Aigle Azur, spécialisée dans la desserte du bassin méditerranéen et de l'Algérie, avait aussi été liquidée faute de solution de reprise suffisamment solide pour cette compagnie créée en 1946 et qui employait 1.150 salariés.

Les salariés de XL Airways "voient leur vie bouleversée sans qu'aucune mesure n'ait été prise. Ils considèrent que l'Etat aujourd'hui est responsable en grande partie de cette liquidation judiciaire parce qu'il a laissé s'implanter et même facilité l'implantation de compagnies aériennes +low cost+ sur le territoire français, qui ne respectent pas le minimum légal en termes de législation", a poursuivi l'avocate.

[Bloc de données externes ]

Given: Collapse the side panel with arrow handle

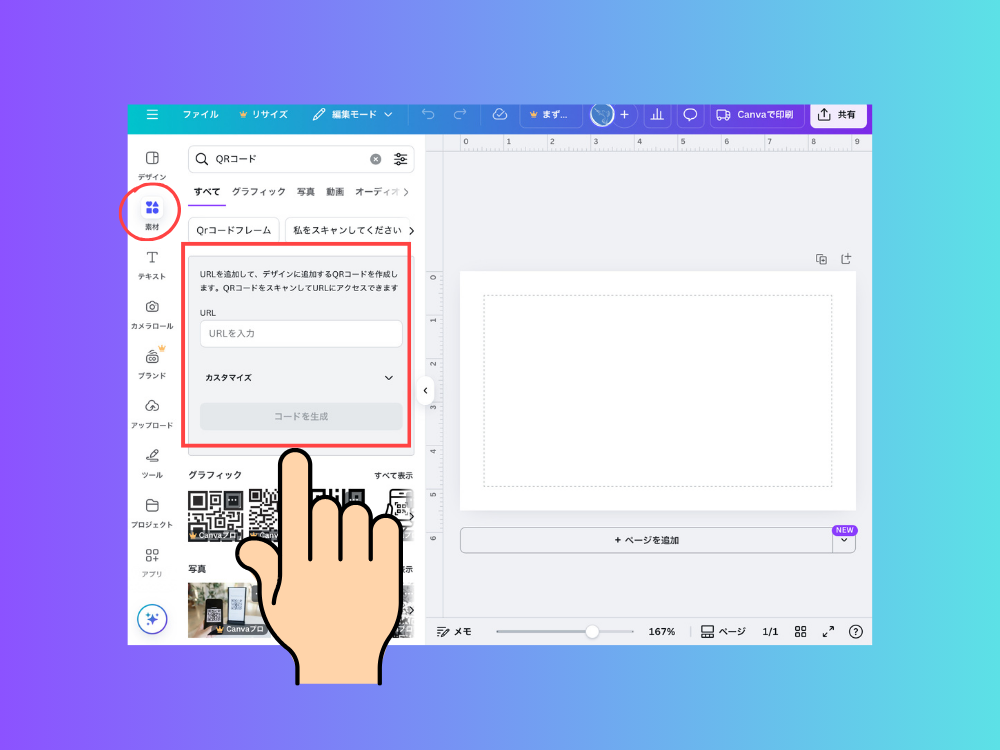Looking at the screenshot, I should pos(425,391).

"Nous faisons appel à la responsabilité des actionnaires pour que les salariés puissent partir dignement, avec des mesures de reclassement et des mesures financières acceptables. Nous appelons à la responsabilité de l'État pour que chaque salarié soit reclassé dans les meilleures conditions", a-t-elle demandé.

- "Dogmatisme libéral" -

XL Airways a transporté en 2018 quelque 730.000 passagers avec quatre Airbus A330, tous en leasing. Elle desservait essentiellement l'Amérique du Nord, notamment les États-Unis, les Antilles et la Réunion, mais aussi la Chine.

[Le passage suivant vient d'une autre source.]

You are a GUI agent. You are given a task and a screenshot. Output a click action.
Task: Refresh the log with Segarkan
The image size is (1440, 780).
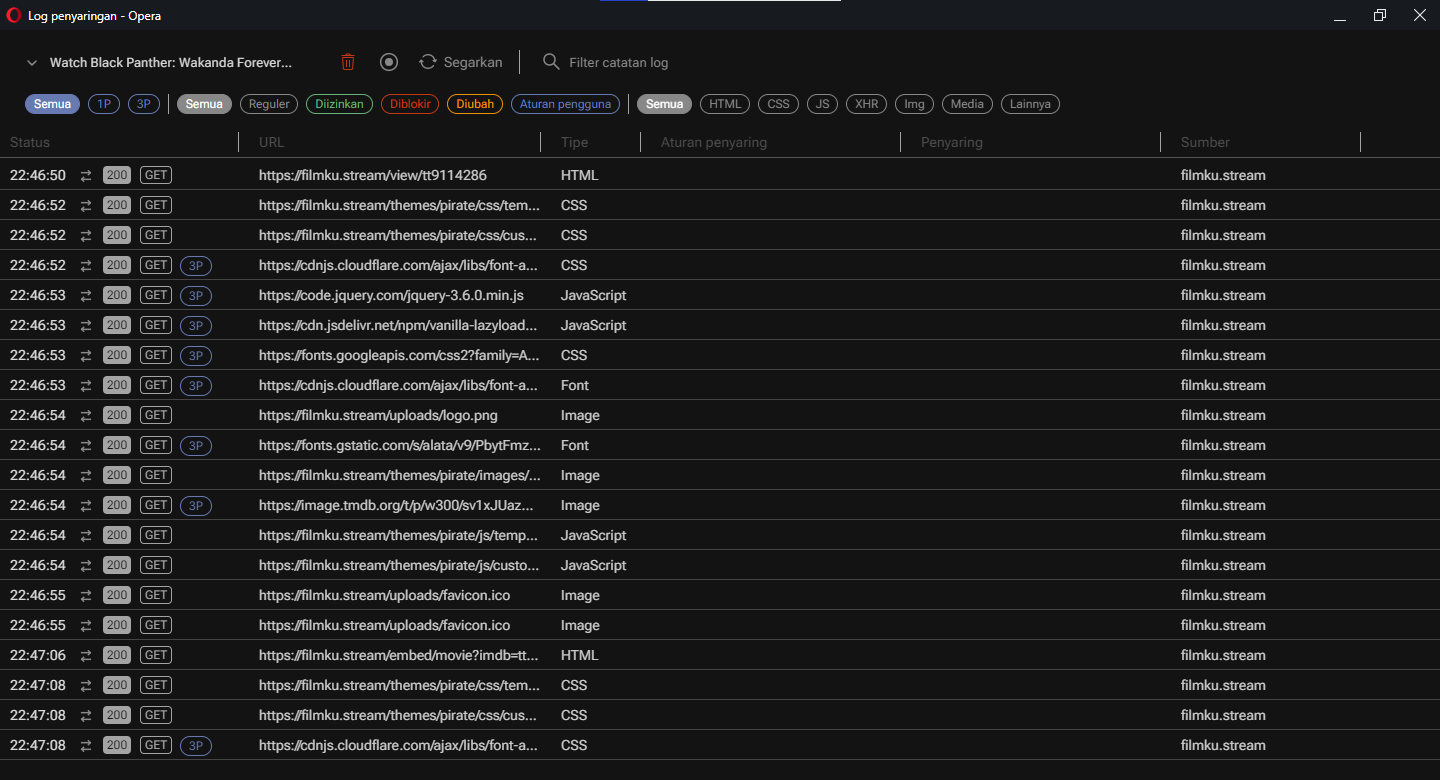tap(460, 61)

"Ce qu'on ressent maintenant, c'est une immense tristesse, car on a tout fait (pour sauver l'entreprise) et cherché des repreneurs pendant des mois", a déclaré a l'AFP Laurent Cotret, l'avocat de XL Airways joint par téléphone. "On ne peut qu'avoir des regrets quand on voit qu'on n'est pas capable, en France, de sauver nos compagnies", a-t-il ajouté.

La fédération FO pour les transports aériens, majoritaire chez les hôtesses et stewards, a dénoncé "l'inaction coupable" du gouvernement français et le "dogmatisme libéral" de Bruxelles jugé "suicidaire", dans un communiqué.

"Dumping social, financement étatique, précarité des emplois, facilités d'implantation et concurrence déloyale sont les éléments constitutifs de ce modèle +low-cost+ qui prolifère dans le ciel européen depuis des décennies et que la Commission européenne encourage", estime le syndicat.

En 18 mois, au moins une dizaine de compagnies aériennes ont baissé le rideau en Europe, selon l'Association internationale du transport aérien (Iata). Ces défaillances soulignent les fragilités d'un secteur soumis à une guerre des prix qui fait chuter les plus vulnérables.